→ **Ausgewählter Auszug**

--------------------

Sie spricht auch die Heritage Foundation an. Das ist eine wichtige Denkfabrik der Republikaner, die auch Donald Trumps Wahlprogramm mitgestaltet habe: "Die haben bereits gesagt, wir stehen kurz vor der zweiten amerikanischen Revolution, und die wird nur blutlos verlaufen, wenn die Liberalen uns diese Revolution zugestehen."
Das mache die nächsten 100 Tage sehr gefährlich und sehr schwierig.
... einen Ausweg aus der gesellschaftlichen Polarisierung in den USA
Diese Frage würden sich auch ihre Kollegen in den USA stellen:
"Wie kann man ein grundsätzliches Verständnis für die Wertigkeit von Kompromissen in Demokratie, die Funktionalität und die Glaubwürdigkeit von Demokratie wiederherstellen?"

--------------------

→ **Kurze Übung 1**
Wie lautet die Passage von "Sie spricht auch" bis "und sehr schwierig." im Auszug über die US-Politik, wenn du sie aktualisierst und dabei "100 Tage" durch "Monate" ersetzt?

--------------------

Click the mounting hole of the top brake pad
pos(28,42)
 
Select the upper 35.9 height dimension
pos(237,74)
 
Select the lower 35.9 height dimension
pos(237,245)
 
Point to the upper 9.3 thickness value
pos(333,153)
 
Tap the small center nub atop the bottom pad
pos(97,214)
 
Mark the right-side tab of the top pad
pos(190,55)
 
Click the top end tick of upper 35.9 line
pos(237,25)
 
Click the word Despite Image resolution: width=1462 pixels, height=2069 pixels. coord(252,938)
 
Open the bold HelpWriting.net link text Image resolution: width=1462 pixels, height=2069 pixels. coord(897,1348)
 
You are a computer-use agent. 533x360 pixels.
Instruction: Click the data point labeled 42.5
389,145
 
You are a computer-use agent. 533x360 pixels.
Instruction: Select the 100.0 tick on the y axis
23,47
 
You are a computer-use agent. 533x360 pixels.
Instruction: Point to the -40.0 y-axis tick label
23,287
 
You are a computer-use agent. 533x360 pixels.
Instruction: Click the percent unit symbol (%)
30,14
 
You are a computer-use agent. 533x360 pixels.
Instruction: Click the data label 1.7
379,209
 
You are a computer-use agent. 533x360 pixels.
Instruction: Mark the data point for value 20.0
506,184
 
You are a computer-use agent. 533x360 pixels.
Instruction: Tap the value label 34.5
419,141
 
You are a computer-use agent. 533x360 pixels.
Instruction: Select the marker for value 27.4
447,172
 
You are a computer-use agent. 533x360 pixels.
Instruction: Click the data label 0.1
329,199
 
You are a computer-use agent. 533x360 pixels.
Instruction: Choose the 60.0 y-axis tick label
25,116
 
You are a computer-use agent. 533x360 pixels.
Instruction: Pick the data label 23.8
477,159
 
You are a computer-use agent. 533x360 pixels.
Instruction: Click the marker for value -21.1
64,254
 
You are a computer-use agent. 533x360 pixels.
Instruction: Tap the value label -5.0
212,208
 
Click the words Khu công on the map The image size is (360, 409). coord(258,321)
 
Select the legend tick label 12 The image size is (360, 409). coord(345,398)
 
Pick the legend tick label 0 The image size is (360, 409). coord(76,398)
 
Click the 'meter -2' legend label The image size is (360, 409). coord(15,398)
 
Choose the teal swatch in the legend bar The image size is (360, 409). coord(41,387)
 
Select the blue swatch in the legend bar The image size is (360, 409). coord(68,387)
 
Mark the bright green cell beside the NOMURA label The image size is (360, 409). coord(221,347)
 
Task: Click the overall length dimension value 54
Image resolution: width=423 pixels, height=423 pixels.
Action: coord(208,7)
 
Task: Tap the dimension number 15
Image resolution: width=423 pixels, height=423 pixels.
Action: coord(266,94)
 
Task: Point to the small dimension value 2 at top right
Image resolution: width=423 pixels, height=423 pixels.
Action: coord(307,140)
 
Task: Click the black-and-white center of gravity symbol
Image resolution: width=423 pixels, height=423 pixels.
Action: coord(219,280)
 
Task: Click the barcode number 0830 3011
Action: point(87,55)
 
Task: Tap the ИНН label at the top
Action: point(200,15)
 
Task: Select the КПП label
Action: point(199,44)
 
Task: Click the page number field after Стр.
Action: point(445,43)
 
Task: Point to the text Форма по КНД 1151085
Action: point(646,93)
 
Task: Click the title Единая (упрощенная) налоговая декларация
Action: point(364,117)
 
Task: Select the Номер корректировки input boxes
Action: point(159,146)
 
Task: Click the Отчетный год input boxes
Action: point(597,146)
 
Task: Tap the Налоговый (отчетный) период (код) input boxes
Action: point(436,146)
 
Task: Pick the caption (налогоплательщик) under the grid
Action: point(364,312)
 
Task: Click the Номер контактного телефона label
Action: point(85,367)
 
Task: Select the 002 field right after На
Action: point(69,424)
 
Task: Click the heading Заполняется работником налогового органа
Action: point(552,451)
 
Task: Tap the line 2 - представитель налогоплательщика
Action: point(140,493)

--------------------

→ **Kurze Übung 2**
Kannst du in der Auflistung die Zeilen von der Zeile mit "Task: Tap the ИНН label at the top" bis zur Zeile mit "Action: point(69,424)" als nummerierte Liste formatieren, ohne Leerzeilen?

→ **Schriftliche Antwort 1**
Sie spricht auch die Heritage Foundation an. Das ist eine wichtige Denkfabrik der Republikaner, die auch Donald Trumps Wahlprogramm mitgestaltet habe: "Die haben bereits gesagt, wir stehen kurz vor der zweiten amerikanischen Revolution, und die wird nur blutlos verlaufen, wenn die Liberalen uns diese Revolution zugestehen."
Das mache die nächsten Monate sehr gefährlich und sehr schwierig.

→ **Schriftliche Antwort 2**
1. Task: Tap the ИНН label at the top
2. Action: point(200,15)
3. Task: Select the КПП label
4. Action: point(199,44)
5. Task: Click the page number field after Стр.
6. Action: point(445,43)
7. Task: Point to the text Форма по КНД 1151085
8. Action: point(646,93)
9. Task: Click the title Единая (упрощенная) налоговая декларация
10. Action: point(364,117)
11. Task: Select the Номер корректировки input boxes
12. Action: point(159,146)
13. Task: Click the Отчетный год input boxes
14. Action: point(597,146)
15. Task: Tap the Налоговый (отчетный) период (код) input boxes
16. Action: point(436,146)
17. Task: Pick the caption (налогоплательщик) under the grid
18. Action: point(364,312)
19. Task: Click the Номер контактного телефона label
20. Action: point(85,367)
21. Task: Select the 002 field right after На
22. Action: point(69,424)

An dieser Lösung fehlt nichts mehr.